When I arrived in Myrtle Beach I was warned about two things.
1. The humidity
2. Bike Week
I haven’t felt the draining humidity of the south yet but by arriving at the end of April I set myself up perfectly to experience Myrtle Beach’s infamous Bike Week.
First things first, Bike Week really isn’t a week. I noticed the well groomed visitors to the area at the start of last weekend and on my way to church today I saw several participants cruise past me so if you do the math you will figure that the term “week” is used very liberally. Actually this afternoon I saw a marquee that billed the event from May 8 through May 18 so that pretty much ended the discussion…bikers evidently don’t use the American calendar. Secondly, Bike Week is exactly what you think it is. People with motorcycles converge on this resort city for a week (err…10 days) of partying. Think Sturgis but keep in mind this event isn’t just restricted to Harleys.
From what I have gathered, the city has mixed feelings about Bike Week. On one hand the participants contribute lots of money to the local economy. On the other hand traffic is a nightmare, not all bikers are well behaved, and the potential for crime and accidents go up. But Myrtle Beach does all it can do to make the best of the situation and proper arrangements and patrols are arranged. A TV/radio/print campaign also takes place reminding both bikers and citizens of the need to respect each other during the week (…I mean 10 days).
I respect the bikers. But you know what would make me respect them even more? If they didn’t purposely make as much noise as possible with their bikes. I don’t get the appeal of revving an engine until your ear drums want to bleed. Several times this weekend when I would enter the highway I would be immediately surrounded by bikers in front of me, in back of me, and many times to both sides of me. On a couple of occasions it seemed like all the bikes circling me were gunning for some type of noise decibel record. Yeah, it wasn’t too much fun being on the road.
As I alluded to, immediately upon hitting the streets of Myrtle Beach I would see legions of bikers. That is really what stuck out to me about Bike Week…just the sheer number of people on motorcycles. They literally take over the roadways. While they do take over the roadways they don’t necessarily take over the whole town. They tend to congregate in certain areas making it nice if you want to make sure to give them their space. While I planned to give them this space last night I walked into their playground for a little bit.

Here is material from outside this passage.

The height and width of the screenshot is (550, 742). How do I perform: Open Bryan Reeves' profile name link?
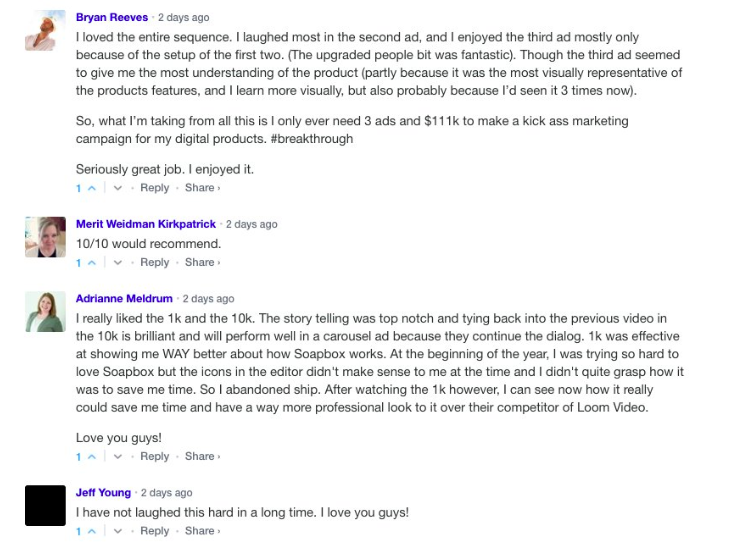(112, 18)
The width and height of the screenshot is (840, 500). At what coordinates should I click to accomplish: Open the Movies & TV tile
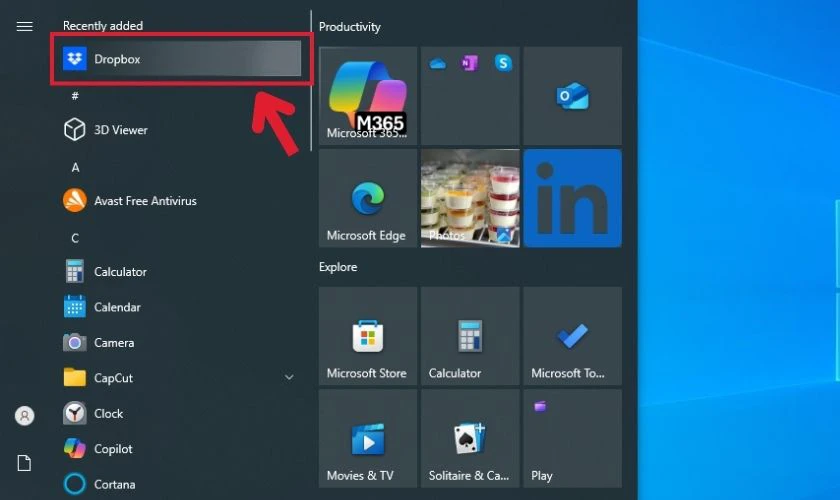(x=367, y=438)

Ready to hear the name of the place I found myself in last evening? The Dead Dog Saloon. Upon the recommendation of my friend Sidney the two of us went out to Murrels Inlet to rub elbows with the bikers. Well, we didn’t actually rub elbows, we more just observed from a corner table. After walking through a parking lot that was exploding at the seams with bikes jammed packed in every little space we enjoyed dinner while scoping out the week’s honorary residents. Strangely enough it wasn’t the people watching that made the experience so memorable…it was actually the food. I hadn’t enjoyed a tastier steak since when I ate at the Delmonico Steakhouse in Las Vegas. I also got to eat hush puppies for the first time.

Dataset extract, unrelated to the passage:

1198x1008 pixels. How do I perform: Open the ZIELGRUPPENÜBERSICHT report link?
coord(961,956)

Thankfully I didn’t get beat up, singled out, or harassed by any of the bikers. Not that I really thought I would. I joke around but for the most part I understand that many bikers are outstanding citizens who just like to pursue their hobbies like I do mine. I just wish they could keep their bikes quiet.
What if I told you that Myrtle Beach will host another Bike Week at the end of this month? It is true. Only this upcoming edition has a different twist to it. I might get to that in a future blog post or I might not. Always wear your helmets bikers and I hope you had a great time in Myrtle Beach. Don’t Blink.